At the line with "Task: Open the harmoya username link", start transcribing; stop after the last line of the data below. Keep it exact and leave pictures out.

-- Opening Marker --

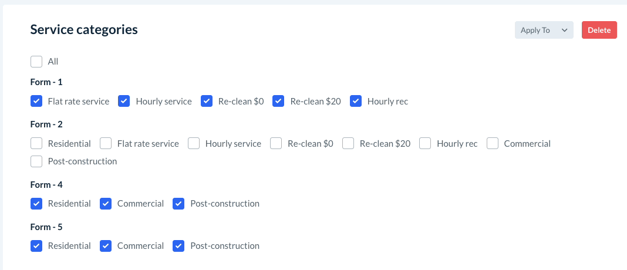This screenshot has width=627, height=270.
Task: Uncheck Flat rate service under Form - 1
Action: click(x=36, y=101)
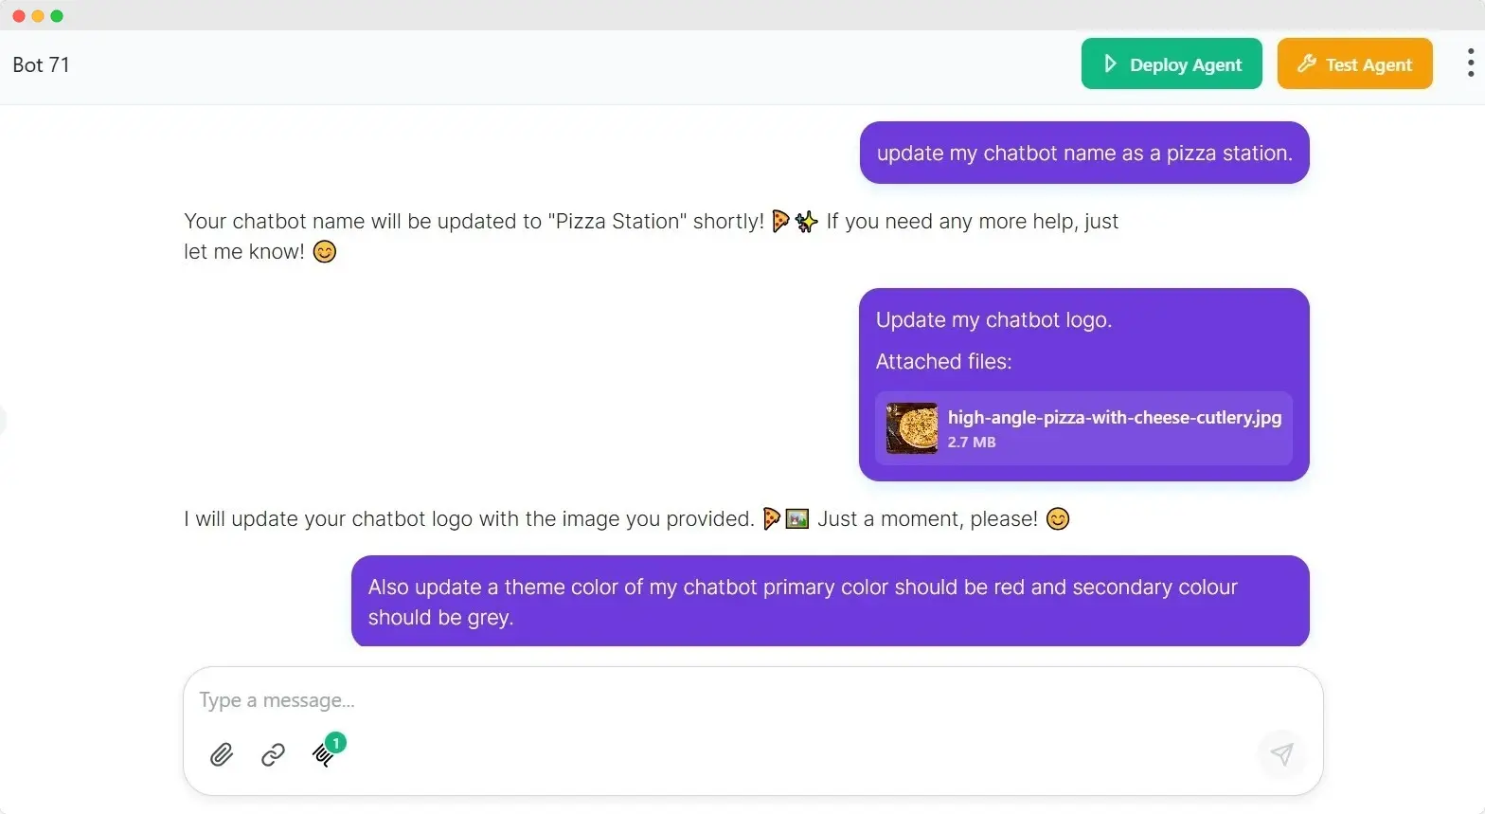Open the three-dot more options menu
Image resolution: width=1485 pixels, height=814 pixels.
tap(1470, 63)
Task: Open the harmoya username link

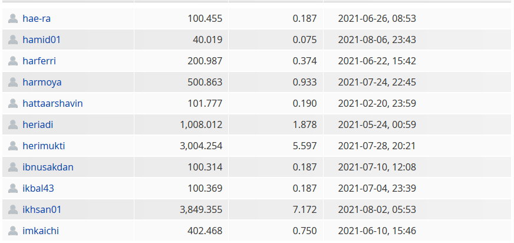Action: (42, 82)
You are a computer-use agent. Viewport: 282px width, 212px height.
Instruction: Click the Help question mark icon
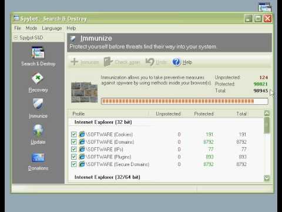coord(176,62)
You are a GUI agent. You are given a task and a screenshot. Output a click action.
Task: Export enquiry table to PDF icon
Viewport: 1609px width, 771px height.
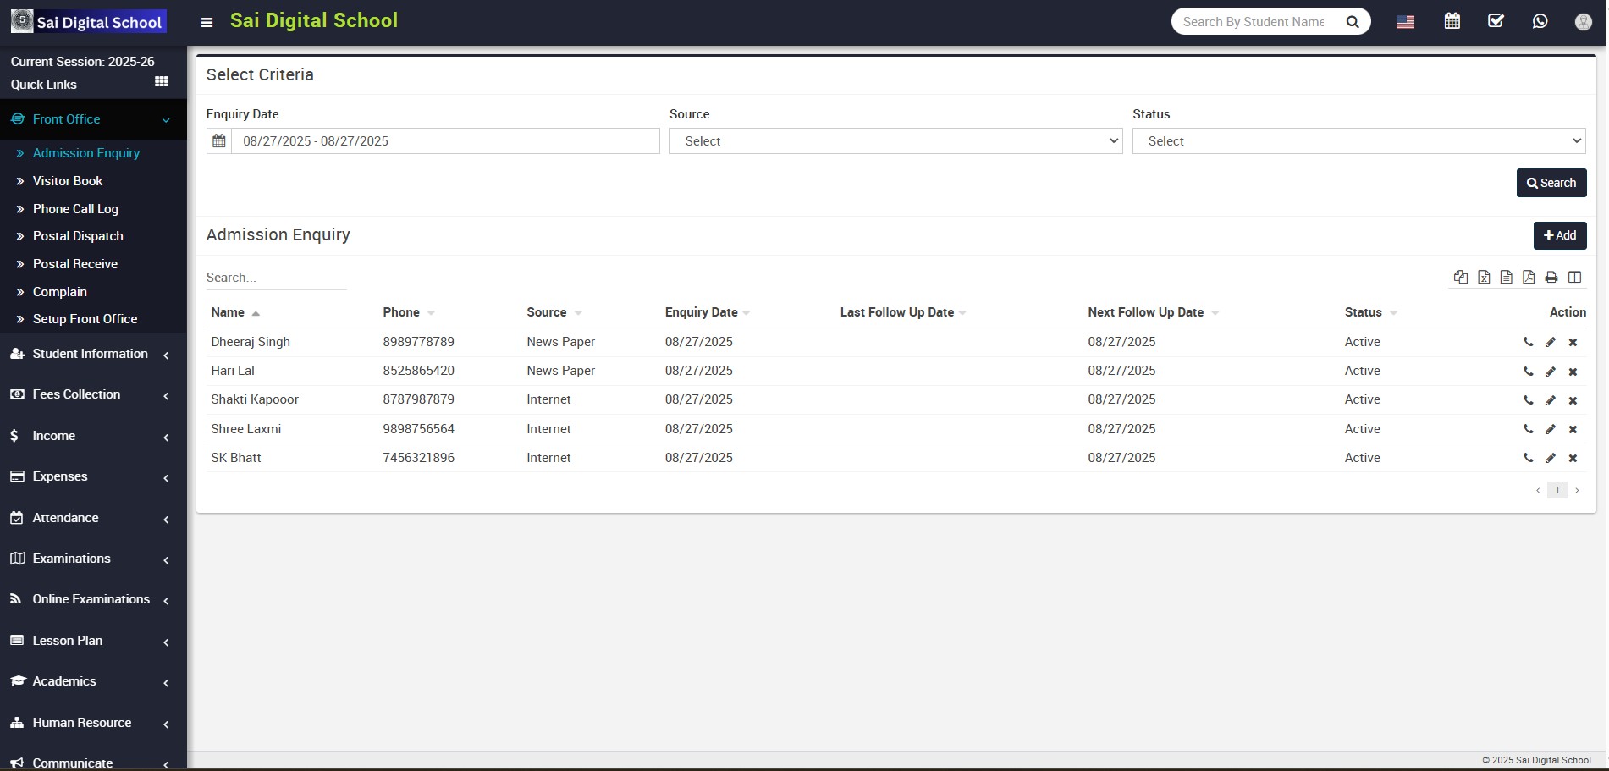(x=1528, y=278)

-- Closing Marker --

▶ _SOLUTION TO THIS EXERCISE_:
Task: Open the harmoya username link

Action: (42, 82)
You are a computer-use agent. Viewport: 282px width, 212px height.
Instruction: Click the Help question mark icon
coord(176,62)
You are a GUI agent. You are given a task and a screenshot. Output a click action.
Task: Export enquiry table to PDF icon
Viewport: 1609px width, 771px height.
(x=1528, y=278)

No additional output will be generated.